Martin Landau believes that news anchors are more emotional than Spock
Martin Landau had already made his mark as James Mason’s murderous henchman in 1959 Alfred Hitchcock’s classic “North by Northwest” When Roddenberry and NBC offered him the role of Spock in the Star Trek pilot called The Cage. Landau flatly rejected them because, as he said Starlog In 1986, “He Can’t Play With Wood.” Instead, he played master of disguise Rollin Hand in the first three seasons of Mission: Impossible.
Again, to be fair, Landau didn’t know that the series would turn into a cultural phenomenon that is still producing new shows and movies 59 years after its premiere on the network. But even if it was king Upon learning of this, Landau says he still would have declined the offer. As he told Starlog:
“I would make the same decision today. But I knew that if the show worked, Spock would be very effective. You have to think about the turmoil of the 1960s. A super-intelligent creature with pointy ears who logically believed he was absolutely right – except I didn’t want to act that out; I didn’t want to be burdened with playing a character without feeling like, in fact, newscasters were more emotional than Spock.

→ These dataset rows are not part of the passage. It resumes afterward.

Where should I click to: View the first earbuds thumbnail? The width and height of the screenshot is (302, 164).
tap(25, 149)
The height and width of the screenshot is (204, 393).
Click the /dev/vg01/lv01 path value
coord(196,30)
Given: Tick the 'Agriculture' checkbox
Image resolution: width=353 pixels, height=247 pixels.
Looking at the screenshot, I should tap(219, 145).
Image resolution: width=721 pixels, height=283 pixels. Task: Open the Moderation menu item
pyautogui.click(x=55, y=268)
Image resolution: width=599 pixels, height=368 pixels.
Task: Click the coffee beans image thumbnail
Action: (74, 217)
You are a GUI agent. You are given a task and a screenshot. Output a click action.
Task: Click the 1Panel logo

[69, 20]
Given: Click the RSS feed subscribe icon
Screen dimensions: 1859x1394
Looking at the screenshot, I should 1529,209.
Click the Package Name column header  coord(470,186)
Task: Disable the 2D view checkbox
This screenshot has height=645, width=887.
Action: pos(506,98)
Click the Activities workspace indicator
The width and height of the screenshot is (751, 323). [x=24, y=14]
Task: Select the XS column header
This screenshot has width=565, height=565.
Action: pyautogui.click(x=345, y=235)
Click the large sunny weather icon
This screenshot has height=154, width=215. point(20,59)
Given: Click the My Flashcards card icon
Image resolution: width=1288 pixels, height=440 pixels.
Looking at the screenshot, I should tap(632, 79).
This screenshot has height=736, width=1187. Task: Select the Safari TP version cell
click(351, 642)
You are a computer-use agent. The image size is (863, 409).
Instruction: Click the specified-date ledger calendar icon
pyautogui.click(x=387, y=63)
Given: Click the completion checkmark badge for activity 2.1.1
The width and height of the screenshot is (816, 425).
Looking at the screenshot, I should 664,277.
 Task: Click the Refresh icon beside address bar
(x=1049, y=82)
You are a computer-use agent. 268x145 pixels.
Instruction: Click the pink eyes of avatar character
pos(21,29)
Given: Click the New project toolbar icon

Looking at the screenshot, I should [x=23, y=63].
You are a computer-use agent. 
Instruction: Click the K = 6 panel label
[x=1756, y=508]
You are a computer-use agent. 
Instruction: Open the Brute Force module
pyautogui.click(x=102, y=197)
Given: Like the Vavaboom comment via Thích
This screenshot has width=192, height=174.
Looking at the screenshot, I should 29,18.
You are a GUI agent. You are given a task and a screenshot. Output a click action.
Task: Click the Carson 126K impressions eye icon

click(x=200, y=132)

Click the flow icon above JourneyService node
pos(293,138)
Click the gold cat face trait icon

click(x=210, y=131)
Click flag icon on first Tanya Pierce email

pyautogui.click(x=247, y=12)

If you thought such disrespect for Spock would have angered Leonard Nimoy, think again. Landau and Nimoy were very close friends. When the latter died in 2015, Landau wrote a moving remembrance of his friend For timedescribing him as a man. “Although our first meeting was cordial, we both realized that we could play the same roles, and we would obviously be contenders for those roles,” he wrote, adding: “It so happened. Over the years and with the passage of time, our careers took different turns, and we remained… Always friends and happy with our individual success, our respect for each other grew (…).”
As for Landau’s post-“Mission: Impossible” career, he won a Best Supporting Actor Oscar for playing Bela Lugosi in Tim Burton’s brilliant “Ed Wood,” so not playing Spock was good for him.